I have the following messages in dmesg

scsi 0:0:0:0: Direct-Access     ATA      TOSHIBA MK1665GS GJ00 PQ: 0 ANSI: 5

sd 0:0:0:0: [sda] 312581808 512-byte logical blocks: (160 GB/149 GiB)

sd 0:0:0:0: [sda] Write Protect is off

sd 0:0:0:0: [sda] Mode Sense: 00 3a 00 00

sd 0:0:0:0: [sda] Write cache: enabled, read cache: enabled, doesn't support DPO or FUA

scsi 1:0:0:0: CD-ROM            HL-DT-ST DVDRAM GT30N     1.01 PQ: 0 ANSI: 5

sd 0:0:0:0: [sda] Attached SCSI disk

When I boot up via SystemRescueCD I got sr0 device, it says something about "scsi3-mmc driver is loaded"? Obviously, I misconfigured the kernel? 

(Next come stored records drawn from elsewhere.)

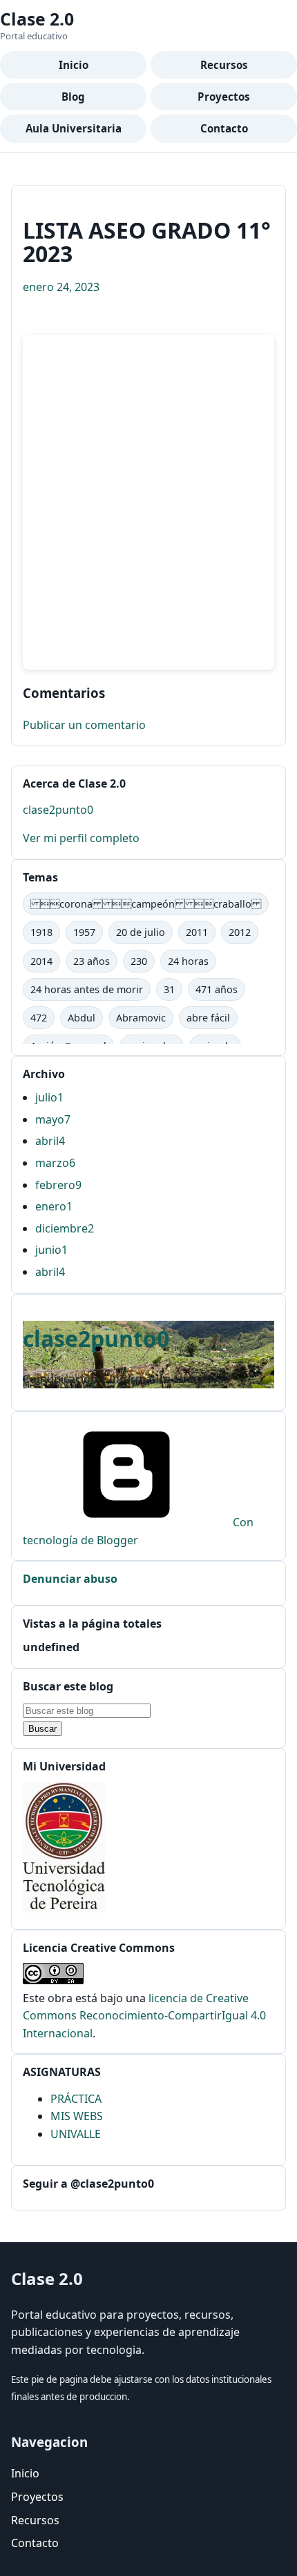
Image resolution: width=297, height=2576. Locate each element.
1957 (84, 932)
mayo (52, 1119)
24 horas (188, 961)
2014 (41, 961)
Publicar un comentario (84, 724)
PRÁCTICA (76, 2098)
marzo (55, 1162)
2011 (197, 932)
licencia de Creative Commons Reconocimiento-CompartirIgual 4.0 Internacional (144, 2015)
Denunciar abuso (70, 1578)
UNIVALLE (75, 2133)
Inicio (73, 65)
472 (38, 1017)
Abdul (81, 1017)
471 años (216, 989)
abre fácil (208, 1017)
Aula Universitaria (74, 128)
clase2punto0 (58, 809)
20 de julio (140, 932)
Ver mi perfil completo (81, 838)
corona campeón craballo (145, 903)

I have enabled in my kernel the following:

-> Device Drivers -> SCSI device support -> SCSI CDROM support, SCSI media changer support, SCSI generic support

By the way, is there any generic way to bootup via SystemRescueCD, look at loaded drivers, and to determine which kernel option should be enabled to compile the required driver?

Thanks a lot!Last edited by DMoL on Mon Aug 23, 2010 4:46 pm; edited 1 time in total

----------

## NeddySeagoon

DMoL,

Your TOSHIBA MK1665GS hard drive is SATA2, I suspect your CDROM is PATA, in which case you probably have the PATA option for your chipset missing in the SATA menu.

For your PCI hardware, you can get a list of drivers like this. Thats Pappys site.

You can post problems with seeds at the end of this thread

----------

## DMoL

Thanks for helping, but lspci does not lists my cdrom driver. It detected my SB700/SB800 IDE Controller (pata_atiixp driver), but the driver is already compiled in (kernel option :  CONFIG_PATA_ATIIXP). And there is no any options for the driver...  :Sad: 

----------

## NeddySeagoon

DMoL,

Thats the right kernel option.  Lets check you are actually running the kernel you think you are.

Look at the date/time in 

```
uname -a
```

Thats the date/time when the running kernel was built. From memory, is it correct?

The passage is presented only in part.